Bir açıklama, anlama
ve anlatma arasındaki farkı ortaya çıkarır Açıklama, anlamayı anlatma değildir
ve anlamayı yaratmaz; yukarıda gördüğümüz gibi, sadece ek ayrımlar önerir; diğer
deyişle çokluğu artırır ve çokluk tamamlandığında, anlamama ve ek açıklama
ihtiyacı yok olur. Deyim yerindeyse, anlama, kendi kendine yeter. Anlamada bize
kılavuzluk eden, anlamadır.
Anlama çok
farklı durumlar için kullanılır. Bu kullanımların her birine dil oyunu denir. Örneğin
“Bir cümleyi ya da bir ifadeyi anlamak”, “Bir tabloyu ya da bir resmi anlamak”;
“Bir müzik parçasını anlamak”; “Bir şiiri anlamak”; “Dostça ya da düşmanca bir
gülümsemeyi anlamak.” Bu anlamaların hepsi, birbirinden farklı durumlar için
kullanılır. Kişi hangi durumda bunlardan birini söyleyeceğini bilir ve
kullanır. Bu kullanımı doğru anlayan bu kullanımla neyin gerçekleştiğini anlar.
Örneğin “arkadaşına dostça gülümsüyordu.” ifadesini duyan kişi bu gülümsemenin
nasıl bir şey olduğunu anlar.
Anlama, içsel
bir yaşantı değildir; birinin gülümsediğini gören uzun uzun düşünüp bunun
gülümseme olup olmadığını düşünmez; ya da çağrı bağlamında adının söylendiğini
duyan sözü işiten, anlarken psikolojik süreçler yaşamaz. Anlama görülen ya da
duyulan şeyin neye ilişkin olduğuna dair tek hamlede gerçekleşen bir aydınlanma halidir.
Anlama göstergenin
yani kelimenin yerine başka bir göstergeyi koyma değildir; göstergenin, resmin
ya da modelin yerine zihinsel bir imge koymaktır. Rafaello’nun “Atina
Tablosu”nu gördükten sonra onu zihnimizde canlandırabiliriz. Zihnimizde
canlandırdığımız takdirde resim anlaşılmış demektir. Yazılı gösterge veya
imgelenen resim canlıdır.
Anlama birine bir kapasite yüklemeyi içerir. Konuşan
şöyle düşünür: Muhatabım benim sözümü anlayabilir; kapasitesi buna müsaittir.
Anlama kapasitesi yükleme “bilme kapasitesi yüklemeden farklıdır. Bir sınavda
öğrencilerin anlama kapasiteleri değil, bilme kapasiteleri ölçülür.
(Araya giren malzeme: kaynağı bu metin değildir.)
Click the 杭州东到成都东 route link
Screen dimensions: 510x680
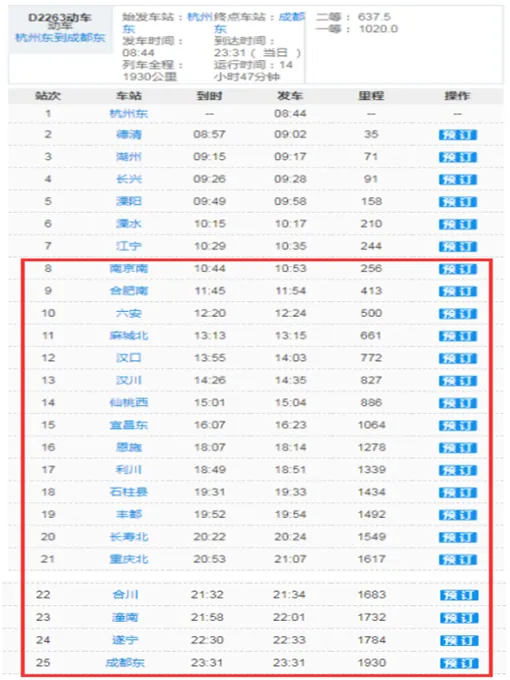pos(60,38)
Soruları
hazırlayan/lar sınava girenlerin bu soruları cevaplamayı bilme kapasitelerinin
olduğunu düşünür.
Çeşidi çok
olduğu gibi ölçütleri de farklı farklıdır. Aritmetik bir dizide bir sayıdan
sonrasını sürdürebilmek ve bir müzik parçasını anlayabilmek; bunların ölçütleri
ayrı ayrıdır. Bir yabancı dilde cümleyi anlamanın ölçütü, onu bir başka dile
çevirebilmektir. Bir cümleyi anlama kapasitesi, bu cümleyi doğru olarak
kullanabilme gücüdür; onu akla uygun olduğu durumlarda bilinçli olarak
kullanabilme kapasitesidir.
Anlamak, bir dil
sisteminde anlamaktır. Hepimiz bir dil sisteminde yaşarız ve konuşuruz.
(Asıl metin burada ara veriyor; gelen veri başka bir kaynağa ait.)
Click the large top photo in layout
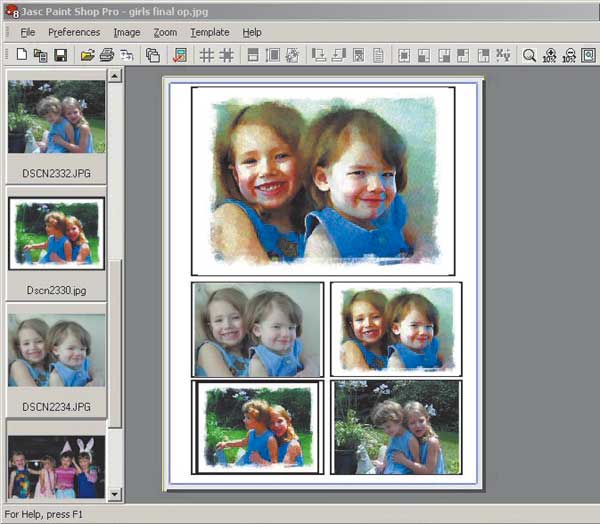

Dilsizler bile bizim dil sistemimizde yaşarlar ve bizim sözlerle
gerçekleştirdiğimiz iletişimi başta işaret sistemi olmak diğer yollarla
gerçekleştirirler. Bu sistem hepimizi
uylaşım çerçevesinde kuşatır. Bu sistemde konuşuruz ve dinleriz. O nedenle anlama, zihinsel bir şey değildir; onun
zihinsel süreçlerle ilgisi de yoktur. Anlamak, fark edilemez ve eterleşmiş bir
etkinin varlığı da değildir.
Bir şeyi anlamak
dilsel olan veya olmayan bir şeyle anlamaktır. Örneğin “bububu” kelimesiyle
“Yağmur yağmazsa gezmeye gideceğim.” i anlayabilirim. Bu, açıkça göstermektedir
ki, anlamanın grameri, bir şeyi tasavvur etmenin gramerinden farklıdır. Wittgenstein’da
önerme, kesinlikle anlamlı bir sözcedir; çünkü önermenin doğru veya yanlış
olduğunun söyleyebilmemiz mümkündür. Peki, aksi durumdaki yani doğrulanması ya
da yanlışlanması mümkün olmayan önermenin statüsü nedir? Wittgenstein bunu
önerme değil de sözde önerme diye niteler. Sözde önerme hem gerçek bir önermeye
hem “Bu, yuvarlak karedir.” gibi saçma önermeye karşıttır.
Anlamak zihinsel
olmasa da kısmen psikolojiktir. “Anlamak” ve “demek istemek” kelimelerini duyan
kişinin tepkisi, kısmen psikolojiktir. Ancak anlamak tümüyle psişik süreçlerden
de ibaret değildir. Anlama bir duruma ya da bir iç yaşantıya indirgenemez. Yaşanmış
deneyimler, psişik fenomenler, anlama gibi görülemez. Psişik fenomenlerin
özelliği belli bir süreyi içermeleridir. Örneğin şöyle diyebilirim: “Beş dakika
boyunca kırmızı daireyi düşün.” Oysa anlamada süre yoktur. Anlama
tasavvurlardan ibaret olsaydı, onun gerçekleştiği bir süreyi kabul etmek mümkün
olurdu. Oysa anlama ve anlam bir sürede gerçekleşmez.
Wittgenstein
zihinselci anlamı ve anlamayı pek çok defa eleştirir. Bir anlamda şöyle demek
de doğrudur: İletişim, düşüncelerin iletilmesinden ibarettir; fakat bu, “düşünce”den
neyi anladığımıza bağlıdır; herhangi bir şeyi bir kelimeyle “ifade etmek”ten
veya “anlamak”tan neyi anladığımıza bağlıdır. Düşünce, düşünce olabilmek için
realitenin mantıksal biçimine sahip olmalıdır.
“Anlamak” o
zaman bildiğim dildeki önermeyi duyduğumda ortaya çıkan fenomendir.”
Anlama, çok
karmaşık bir durumdur. O nedenle anlamaya ilişkin genel geçer bir formül yoktur.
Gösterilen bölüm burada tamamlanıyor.